(The problem)
From the first record to the last, write each one out again exactly.

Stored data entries
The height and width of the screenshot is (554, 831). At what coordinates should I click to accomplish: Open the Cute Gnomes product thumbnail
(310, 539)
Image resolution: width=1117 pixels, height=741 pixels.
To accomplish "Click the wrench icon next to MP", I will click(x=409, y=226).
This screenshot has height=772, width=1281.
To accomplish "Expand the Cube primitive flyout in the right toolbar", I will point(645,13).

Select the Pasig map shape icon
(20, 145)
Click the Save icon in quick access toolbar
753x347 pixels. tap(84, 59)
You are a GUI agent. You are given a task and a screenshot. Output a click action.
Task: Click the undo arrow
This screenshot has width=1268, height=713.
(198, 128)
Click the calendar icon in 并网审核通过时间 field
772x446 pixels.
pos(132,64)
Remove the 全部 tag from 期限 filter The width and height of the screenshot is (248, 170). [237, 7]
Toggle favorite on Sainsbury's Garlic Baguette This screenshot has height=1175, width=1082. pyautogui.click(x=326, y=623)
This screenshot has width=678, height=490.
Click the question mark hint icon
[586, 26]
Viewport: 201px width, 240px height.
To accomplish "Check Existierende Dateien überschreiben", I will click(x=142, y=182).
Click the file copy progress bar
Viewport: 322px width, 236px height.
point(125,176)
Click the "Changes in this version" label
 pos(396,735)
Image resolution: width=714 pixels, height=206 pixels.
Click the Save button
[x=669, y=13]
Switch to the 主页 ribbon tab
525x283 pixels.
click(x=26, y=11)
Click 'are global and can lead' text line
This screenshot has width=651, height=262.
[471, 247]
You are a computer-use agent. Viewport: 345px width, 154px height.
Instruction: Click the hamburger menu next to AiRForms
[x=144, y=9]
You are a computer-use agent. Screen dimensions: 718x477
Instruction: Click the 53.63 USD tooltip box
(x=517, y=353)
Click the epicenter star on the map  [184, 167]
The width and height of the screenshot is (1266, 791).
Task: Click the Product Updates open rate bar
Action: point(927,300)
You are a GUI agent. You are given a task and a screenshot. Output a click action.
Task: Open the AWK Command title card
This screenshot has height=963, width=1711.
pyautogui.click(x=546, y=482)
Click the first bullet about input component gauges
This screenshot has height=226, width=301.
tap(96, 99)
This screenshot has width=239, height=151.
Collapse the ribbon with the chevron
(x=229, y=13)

(Worked solution)
The height and width of the screenshot is (554, 831). At what coordinates should I click to accomplish: Open the Cute Gnomes product thumbnail
(310, 539)
Image resolution: width=1117 pixels, height=741 pixels.
To accomplish "Click the wrench icon next to MP", I will click(x=409, y=226).
This screenshot has height=772, width=1281.
To accomplish "Expand the Cube primitive flyout in the right toolbar", I will point(645,13).

Select the Pasig map shape icon
(20, 145)
Click the Save icon in quick access toolbar
753x347 pixels. tap(84, 59)
You are a GUI agent. You are given a task and a screenshot. Output a click action.
Task: Click the undo arrow
This screenshot has width=1268, height=713.
(198, 128)
Click the calendar icon in 并网审核通过时间 field
772x446 pixels.
pos(132,64)
Remove the 全部 tag from 期限 filter The width and height of the screenshot is (248, 170). [237, 7]
Toggle favorite on Sainsbury's Garlic Baguette This screenshot has height=1175, width=1082. pyautogui.click(x=326, y=623)
This screenshot has width=678, height=490.
Click the question mark hint icon
[586, 26]
Viewport: 201px width, 240px height.
To accomplish "Check Existierende Dateien überschreiben", I will click(x=142, y=182).
Click the file copy progress bar
Viewport: 322px width, 236px height.
point(125,176)
Click the "Changes in this version" label
 pos(396,735)
Image resolution: width=714 pixels, height=206 pixels.
Click the Save button
[x=669, y=13]
Switch to the 主页 ribbon tab
525x283 pixels.
click(x=26, y=11)
Click 'are global and can lead' text line
This screenshot has width=651, height=262.
[471, 247]
You are a computer-use agent. Viewport: 345px width, 154px height.
Instruction: Click the hamburger menu next to AiRForms
[x=144, y=9]
You are a computer-use agent. Screen dimensions: 718x477
Instruction: Click the 53.63 USD tooltip box
(x=517, y=353)
Click the epicenter star on the map  [184, 167]
The width and height of the screenshot is (1266, 791).
Task: Click the Product Updates open rate bar
Action: point(927,300)
You are a GUI agent. You are given a task and a screenshot. Output a click action.
Task: Open the AWK Command title card
This screenshot has height=963, width=1711.
pyautogui.click(x=546, y=482)
Click the first bullet about input component gauges
This screenshot has height=226, width=301.
tap(96, 99)
This screenshot has width=239, height=151.
Collapse the ribbon with the chevron
(x=229, y=13)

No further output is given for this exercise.